Office romances make employees more productive, but companies need to get better at managing the fallout from failed workplace relationships, according to new research out today.
60% of people develop at least one intimate relationship at work
The findings come from Professors Andrew and Nada Kakabadse, a husband-and-wife team with expertise in top teams and leadership. Based at Henley Business School, the couple are also authors of ‘Intimacy: An International Survey of the Sex Lives of People at Work.’
Their findings – based on detailed interviews with over 200 people from various backgrounds and professions including students, dentists, chairmen, police officers and secretaries – indicate 60% of people develop one or more intimate relationship at work.
’Office romances deliver greater benefits for individuals, teams and companies’
“It is not uncommon for people to meet a future spouse or partner in the workplace and organisations are increasingly reflecting on how to handle these liaisons.
“The evidence suggests office romances deliver greater benefits for individuals, teams and companies, making people happier and more committed to their employers. But the question remains – is it ideal for employees to become romantically involved with each other?”
‘For every such case there will be many more which end in upset, and may even lead to dismissal’
“There will always be ‘happily-ever-after’ stories, detailing how someone at work was struck by love at first sight and ultimately got married. But for every such case there will be many more which end in upset, and may even lead to dismissal.

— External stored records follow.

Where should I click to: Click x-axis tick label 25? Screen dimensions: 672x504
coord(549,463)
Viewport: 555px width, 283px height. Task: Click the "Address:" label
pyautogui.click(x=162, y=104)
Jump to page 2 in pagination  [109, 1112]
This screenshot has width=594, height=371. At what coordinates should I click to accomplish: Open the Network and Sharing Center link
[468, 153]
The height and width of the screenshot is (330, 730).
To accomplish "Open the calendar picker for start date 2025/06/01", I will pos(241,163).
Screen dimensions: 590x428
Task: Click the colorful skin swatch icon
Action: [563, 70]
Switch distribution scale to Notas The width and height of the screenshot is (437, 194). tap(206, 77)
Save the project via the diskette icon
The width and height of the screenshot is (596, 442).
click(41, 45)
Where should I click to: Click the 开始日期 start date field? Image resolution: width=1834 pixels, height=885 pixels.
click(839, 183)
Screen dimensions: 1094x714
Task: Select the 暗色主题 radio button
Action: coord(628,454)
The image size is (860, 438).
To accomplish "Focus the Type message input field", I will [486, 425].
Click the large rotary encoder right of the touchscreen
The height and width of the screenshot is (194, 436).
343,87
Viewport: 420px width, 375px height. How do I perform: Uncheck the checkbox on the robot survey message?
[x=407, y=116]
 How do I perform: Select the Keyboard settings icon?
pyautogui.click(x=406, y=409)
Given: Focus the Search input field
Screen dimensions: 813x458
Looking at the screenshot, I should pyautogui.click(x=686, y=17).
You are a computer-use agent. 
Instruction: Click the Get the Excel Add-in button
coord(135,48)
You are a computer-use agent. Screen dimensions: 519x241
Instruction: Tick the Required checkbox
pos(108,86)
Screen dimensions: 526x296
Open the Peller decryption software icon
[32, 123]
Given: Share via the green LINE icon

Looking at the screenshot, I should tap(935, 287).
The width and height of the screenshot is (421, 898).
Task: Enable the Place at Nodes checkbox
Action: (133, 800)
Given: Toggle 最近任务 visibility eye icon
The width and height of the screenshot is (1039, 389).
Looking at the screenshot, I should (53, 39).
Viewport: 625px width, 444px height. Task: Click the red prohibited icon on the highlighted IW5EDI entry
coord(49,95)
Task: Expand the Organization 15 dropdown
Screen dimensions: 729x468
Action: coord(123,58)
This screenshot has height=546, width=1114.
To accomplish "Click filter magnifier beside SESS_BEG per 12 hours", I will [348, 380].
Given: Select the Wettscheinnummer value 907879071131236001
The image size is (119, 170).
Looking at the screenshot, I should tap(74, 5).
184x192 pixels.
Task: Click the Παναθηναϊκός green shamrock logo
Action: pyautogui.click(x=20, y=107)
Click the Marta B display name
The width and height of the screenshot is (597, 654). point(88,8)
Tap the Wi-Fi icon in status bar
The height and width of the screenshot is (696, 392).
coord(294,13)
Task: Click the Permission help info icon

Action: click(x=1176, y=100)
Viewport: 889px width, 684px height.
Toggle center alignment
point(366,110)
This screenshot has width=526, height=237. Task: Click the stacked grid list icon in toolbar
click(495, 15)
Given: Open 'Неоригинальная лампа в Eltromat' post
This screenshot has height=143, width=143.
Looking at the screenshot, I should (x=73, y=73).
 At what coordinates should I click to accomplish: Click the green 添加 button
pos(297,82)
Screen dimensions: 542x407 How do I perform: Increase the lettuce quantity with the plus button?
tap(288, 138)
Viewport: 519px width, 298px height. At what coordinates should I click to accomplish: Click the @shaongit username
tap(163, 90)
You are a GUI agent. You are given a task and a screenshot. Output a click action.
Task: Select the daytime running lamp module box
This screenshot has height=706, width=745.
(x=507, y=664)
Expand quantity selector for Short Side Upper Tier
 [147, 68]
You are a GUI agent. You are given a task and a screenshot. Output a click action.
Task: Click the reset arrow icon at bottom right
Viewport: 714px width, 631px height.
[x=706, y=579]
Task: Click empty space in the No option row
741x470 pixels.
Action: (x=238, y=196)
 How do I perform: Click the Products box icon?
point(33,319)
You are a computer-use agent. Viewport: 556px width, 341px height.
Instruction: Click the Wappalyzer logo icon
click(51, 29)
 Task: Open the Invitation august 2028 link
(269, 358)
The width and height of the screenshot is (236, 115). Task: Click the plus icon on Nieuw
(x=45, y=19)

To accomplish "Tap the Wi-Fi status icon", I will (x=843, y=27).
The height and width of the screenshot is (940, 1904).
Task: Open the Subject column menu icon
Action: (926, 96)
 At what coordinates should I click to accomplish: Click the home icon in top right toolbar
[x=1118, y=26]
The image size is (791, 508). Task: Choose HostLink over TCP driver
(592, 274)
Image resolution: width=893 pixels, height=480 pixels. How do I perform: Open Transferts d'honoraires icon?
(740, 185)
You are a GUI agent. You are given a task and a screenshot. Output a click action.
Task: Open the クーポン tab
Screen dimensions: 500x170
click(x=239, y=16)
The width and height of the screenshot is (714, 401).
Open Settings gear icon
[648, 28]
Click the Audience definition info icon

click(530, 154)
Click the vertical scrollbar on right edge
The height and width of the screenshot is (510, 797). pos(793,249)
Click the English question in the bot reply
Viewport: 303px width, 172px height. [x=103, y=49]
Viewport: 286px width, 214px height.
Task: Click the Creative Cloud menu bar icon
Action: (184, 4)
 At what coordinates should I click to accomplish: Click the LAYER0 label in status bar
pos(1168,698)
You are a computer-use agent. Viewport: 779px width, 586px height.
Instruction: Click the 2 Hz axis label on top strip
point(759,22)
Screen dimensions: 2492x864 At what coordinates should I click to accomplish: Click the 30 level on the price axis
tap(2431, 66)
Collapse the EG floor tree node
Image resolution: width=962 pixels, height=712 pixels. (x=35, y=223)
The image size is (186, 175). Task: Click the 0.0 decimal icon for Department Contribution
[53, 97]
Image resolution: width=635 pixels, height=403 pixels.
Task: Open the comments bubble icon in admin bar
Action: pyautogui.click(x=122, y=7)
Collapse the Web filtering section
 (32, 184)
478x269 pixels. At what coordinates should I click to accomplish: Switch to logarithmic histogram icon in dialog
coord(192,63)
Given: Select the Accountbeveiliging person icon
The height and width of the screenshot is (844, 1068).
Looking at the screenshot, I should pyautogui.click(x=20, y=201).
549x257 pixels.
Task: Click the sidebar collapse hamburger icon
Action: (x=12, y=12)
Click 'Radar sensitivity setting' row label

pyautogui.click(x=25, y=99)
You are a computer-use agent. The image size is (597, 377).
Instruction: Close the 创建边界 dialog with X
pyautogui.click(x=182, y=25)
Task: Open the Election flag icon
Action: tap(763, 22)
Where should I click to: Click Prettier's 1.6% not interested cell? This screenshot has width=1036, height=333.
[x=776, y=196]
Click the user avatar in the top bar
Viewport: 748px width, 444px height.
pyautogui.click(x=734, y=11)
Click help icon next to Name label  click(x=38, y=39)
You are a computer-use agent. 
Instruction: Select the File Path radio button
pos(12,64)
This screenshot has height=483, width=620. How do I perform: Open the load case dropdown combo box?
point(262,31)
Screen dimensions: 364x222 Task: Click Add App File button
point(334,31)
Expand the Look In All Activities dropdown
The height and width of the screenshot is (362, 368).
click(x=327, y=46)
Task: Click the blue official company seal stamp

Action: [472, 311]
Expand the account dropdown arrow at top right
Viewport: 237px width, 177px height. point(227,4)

“It has also become clear that as social media users increasingly connect with work colleagues online, the divide between professional and personal communications is blurring to cement new personal relationships, and sometimes even encourage extra-marital affairs.
“One example of how some companies are minimising this risk is the US-originated idea of ‘cupid’ contracts. This is where involved individuals confirm their consensual liaison and, if and when it ends, agree to resolve any disputes without accusations of sexual misconduct.
“What has become clear from our research is that many organisations are found wanting in not having instituted any policies or practices to address this emerging phenomenon.”